Given data START
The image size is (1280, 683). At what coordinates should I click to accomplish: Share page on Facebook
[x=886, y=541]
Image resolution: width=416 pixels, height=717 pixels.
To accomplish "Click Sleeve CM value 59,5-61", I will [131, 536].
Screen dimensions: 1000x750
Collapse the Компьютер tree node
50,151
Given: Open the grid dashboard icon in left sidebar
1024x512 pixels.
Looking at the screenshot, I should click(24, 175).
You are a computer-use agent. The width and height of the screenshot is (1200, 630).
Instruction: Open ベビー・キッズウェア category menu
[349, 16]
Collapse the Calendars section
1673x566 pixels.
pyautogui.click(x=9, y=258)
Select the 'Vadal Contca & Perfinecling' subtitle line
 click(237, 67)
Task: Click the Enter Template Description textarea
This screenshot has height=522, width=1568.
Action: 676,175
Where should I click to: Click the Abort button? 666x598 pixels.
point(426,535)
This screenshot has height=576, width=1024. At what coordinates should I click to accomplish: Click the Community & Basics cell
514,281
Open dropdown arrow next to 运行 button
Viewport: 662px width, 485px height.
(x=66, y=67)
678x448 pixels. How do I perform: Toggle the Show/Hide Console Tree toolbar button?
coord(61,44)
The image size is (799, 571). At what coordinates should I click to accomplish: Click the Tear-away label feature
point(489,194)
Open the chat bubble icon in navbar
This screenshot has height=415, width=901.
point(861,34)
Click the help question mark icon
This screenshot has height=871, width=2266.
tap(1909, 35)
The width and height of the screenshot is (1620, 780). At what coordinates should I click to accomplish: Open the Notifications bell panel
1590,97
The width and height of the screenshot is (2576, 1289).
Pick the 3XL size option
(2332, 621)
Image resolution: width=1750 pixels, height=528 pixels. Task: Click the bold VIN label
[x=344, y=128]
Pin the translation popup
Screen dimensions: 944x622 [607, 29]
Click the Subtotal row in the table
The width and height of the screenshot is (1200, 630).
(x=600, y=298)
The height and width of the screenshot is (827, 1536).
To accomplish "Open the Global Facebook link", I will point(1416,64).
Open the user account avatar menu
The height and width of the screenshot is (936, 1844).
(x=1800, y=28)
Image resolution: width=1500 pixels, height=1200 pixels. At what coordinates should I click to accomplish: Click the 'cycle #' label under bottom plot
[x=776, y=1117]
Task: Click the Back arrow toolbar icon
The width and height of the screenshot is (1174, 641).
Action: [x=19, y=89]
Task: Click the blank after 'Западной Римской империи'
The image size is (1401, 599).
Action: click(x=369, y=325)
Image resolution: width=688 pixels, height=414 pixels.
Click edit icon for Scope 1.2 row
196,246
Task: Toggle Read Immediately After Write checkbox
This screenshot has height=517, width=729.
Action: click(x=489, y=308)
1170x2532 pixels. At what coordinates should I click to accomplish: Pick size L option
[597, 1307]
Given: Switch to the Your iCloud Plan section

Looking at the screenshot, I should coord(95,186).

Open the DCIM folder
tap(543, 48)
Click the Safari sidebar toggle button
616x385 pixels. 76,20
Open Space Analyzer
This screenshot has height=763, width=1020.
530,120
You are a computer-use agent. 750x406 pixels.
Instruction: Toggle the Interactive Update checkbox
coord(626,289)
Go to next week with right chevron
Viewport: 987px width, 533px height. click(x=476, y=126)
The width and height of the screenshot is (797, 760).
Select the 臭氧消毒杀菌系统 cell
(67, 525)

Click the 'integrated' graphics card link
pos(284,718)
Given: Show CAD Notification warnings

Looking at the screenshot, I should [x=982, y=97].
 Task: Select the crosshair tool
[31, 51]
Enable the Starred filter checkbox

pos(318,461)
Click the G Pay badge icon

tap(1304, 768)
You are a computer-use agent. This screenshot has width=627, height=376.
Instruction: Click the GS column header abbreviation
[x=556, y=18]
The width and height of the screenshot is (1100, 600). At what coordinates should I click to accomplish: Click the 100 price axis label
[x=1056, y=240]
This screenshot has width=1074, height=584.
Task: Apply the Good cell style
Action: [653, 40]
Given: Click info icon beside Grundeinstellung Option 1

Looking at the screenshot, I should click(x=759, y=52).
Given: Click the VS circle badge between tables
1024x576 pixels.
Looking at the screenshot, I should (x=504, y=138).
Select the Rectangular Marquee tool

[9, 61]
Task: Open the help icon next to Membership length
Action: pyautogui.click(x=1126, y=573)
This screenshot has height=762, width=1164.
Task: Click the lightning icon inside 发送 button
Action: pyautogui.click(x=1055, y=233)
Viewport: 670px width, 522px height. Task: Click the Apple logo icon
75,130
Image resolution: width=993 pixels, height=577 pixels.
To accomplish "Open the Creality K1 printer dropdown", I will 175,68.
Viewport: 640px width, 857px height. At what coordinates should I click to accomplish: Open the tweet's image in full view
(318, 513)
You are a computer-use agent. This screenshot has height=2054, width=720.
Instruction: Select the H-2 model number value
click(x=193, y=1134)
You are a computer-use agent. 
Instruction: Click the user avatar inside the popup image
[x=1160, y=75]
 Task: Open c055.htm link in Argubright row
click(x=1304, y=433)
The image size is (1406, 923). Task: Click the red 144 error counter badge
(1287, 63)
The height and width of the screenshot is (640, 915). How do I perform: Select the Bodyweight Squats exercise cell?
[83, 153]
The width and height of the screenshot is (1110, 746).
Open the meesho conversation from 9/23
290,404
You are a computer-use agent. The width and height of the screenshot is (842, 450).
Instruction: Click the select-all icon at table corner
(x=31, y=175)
Given data END
__What you should do__
Output an exact copy of each record.

__Output for this exercise__
The image size is (1280, 683). At what coordinates should I click to accomplish: Share page on Facebook
[x=886, y=541]
Image resolution: width=416 pixels, height=717 pixels.
To accomplish "Click Sleeve CM value 59,5-61", I will [131, 536].
Screen dimensions: 1000x750
Collapse the Компьютер tree node
50,151
Given: Open the grid dashboard icon in left sidebar
1024x512 pixels.
Looking at the screenshot, I should click(24, 175).
You are a computer-use agent. The width and height of the screenshot is (1200, 630).
Instruction: Open ベビー・キッズウェア category menu
[349, 16]
Collapse the Calendars section
1673x566 pixels.
pyautogui.click(x=9, y=258)
Select the 'Vadal Contca & Perfinecling' subtitle line
 click(237, 67)
Task: Click the Enter Template Description textarea
This screenshot has height=522, width=1568.
Action: 676,175
Where should I click to: Click the Abort button? 666x598 pixels.
point(426,535)
This screenshot has height=576, width=1024. At what coordinates should I click to accomplish: Click the Community & Basics cell
514,281
Open dropdown arrow next to 运行 button
Viewport: 662px width, 485px height.
(x=66, y=67)
678x448 pixels. How do I perform: Toggle the Show/Hide Console Tree toolbar button?
coord(61,44)
The image size is (799, 571). At what coordinates should I click to accomplish: Click the Tear-away label feature
point(489,194)
Open the chat bubble icon in navbar
This screenshot has height=415, width=901.
point(861,34)
Click the help question mark icon
This screenshot has height=871, width=2266.
tap(1909, 35)
The width and height of the screenshot is (1620, 780). At what coordinates should I click to accomplish: Open the Notifications bell panel
1590,97
The width and height of the screenshot is (2576, 1289).
Pick the 3XL size option
(2332, 621)
Image resolution: width=1750 pixels, height=528 pixels. Task: Click the bold VIN label
[x=344, y=128]
Pin the translation popup
Screen dimensions: 944x622 [607, 29]
Click the Subtotal row in the table
The width and height of the screenshot is (1200, 630).
(x=600, y=298)
The height and width of the screenshot is (827, 1536).
To accomplish "Open the Global Facebook link", I will point(1416,64).
Open the user account avatar menu
The height and width of the screenshot is (936, 1844).
(x=1800, y=28)
Image resolution: width=1500 pixels, height=1200 pixels. At what coordinates should I click to accomplish: Click the 'cycle #' label under bottom plot
[x=776, y=1117]
Task: Click the Back arrow toolbar icon
The width and height of the screenshot is (1174, 641).
Action: [x=19, y=89]
Task: Click the blank after 'Западной Римской империи'
The image size is (1401, 599).
Action: click(x=369, y=325)
Image resolution: width=688 pixels, height=414 pixels.
Click edit icon for Scope 1.2 row
196,246
Task: Toggle Read Immediately After Write checkbox
This screenshot has height=517, width=729.
Action: click(x=489, y=308)
1170x2532 pixels. At what coordinates should I click to accomplish: Pick size L option
[597, 1307]
Given: Switch to the Your iCloud Plan section

Looking at the screenshot, I should coord(95,186).

Open the DCIM folder
tap(543, 48)
Click the Safari sidebar toggle button
616x385 pixels. 76,20
Open Space Analyzer
This screenshot has height=763, width=1020.
530,120
You are a computer-use agent. 750x406 pixels.
Instruction: Toggle the Interactive Update checkbox
coord(626,289)
Go to next week with right chevron
Viewport: 987px width, 533px height. click(x=476, y=126)
The width and height of the screenshot is (797, 760).
Select the 臭氧消毒杀菌系统 cell
(67, 525)

Click the 'integrated' graphics card link
pos(284,718)
Given: Show CAD Notification warnings

Looking at the screenshot, I should [x=982, y=97].
 Task: Select the crosshair tool
[31, 51]
Enable the Starred filter checkbox

pos(318,461)
Click the G Pay badge icon

tap(1304, 768)
You are a computer-use agent. This screenshot has width=627, height=376.
Instruction: Click the GS column header abbreviation
[x=556, y=18]
The width and height of the screenshot is (1100, 600). At what coordinates should I click to accomplish: Click the 100 price axis label
[x=1056, y=240]
This screenshot has width=1074, height=584.
Task: Apply the Good cell style
Action: [653, 40]
Given: Click info icon beside Grundeinstellung Option 1

Looking at the screenshot, I should click(x=759, y=52).
Given: Click the VS circle badge between tables
1024x576 pixels.
Looking at the screenshot, I should (x=504, y=138).
Select the Rectangular Marquee tool

[9, 61]
Task: Open the help icon next to Membership length
Action: pyautogui.click(x=1126, y=573)
This screenshot has height=762, width=1164.
Task: Click the lightning icon inside 发送 button
Action: pyautogui.click(x=1055, y=233)
Viewport: 670px width, 522px height. Task: Click the Apple logo icon
75,130
Image resolution: width=993 pixels, height=577 pixels.
To accomplish "Open the Creality K1 printer dropdown", I will 175,68.
Viewport: 640px width, 857px height. At what coordinates should I click to accomplish: Open the tweet's image in full view
(318, 513)
You are a computer-use agent. This screenshot has height=2054, width=720.
Instruction: Select the H-2 model number value
click(x=193, y=1134)
You are a computer-use agent. 
Instruction: Click the user avatar inside the popup image
[x=1160, y=75]
 Task: Open c055.htm link in Argubright row
click(x=1304, y=433)
The image size is (1406, 923). Task: Click the red 144 error counter badge
(1287, 63)
The height and width of the screenshot is (640, 915). How do I perform: Select the Bodyweight Squats exercise cell?
[83, 153]
The width and height of the screenshot is (1110, 746).
Open the meesho conversation from 9/23
290,404
You are a computer-use agent. The width and height of the screenshot is (842, 450).
Instruction: Click the select-all icon at table corner
(x=31, y=175)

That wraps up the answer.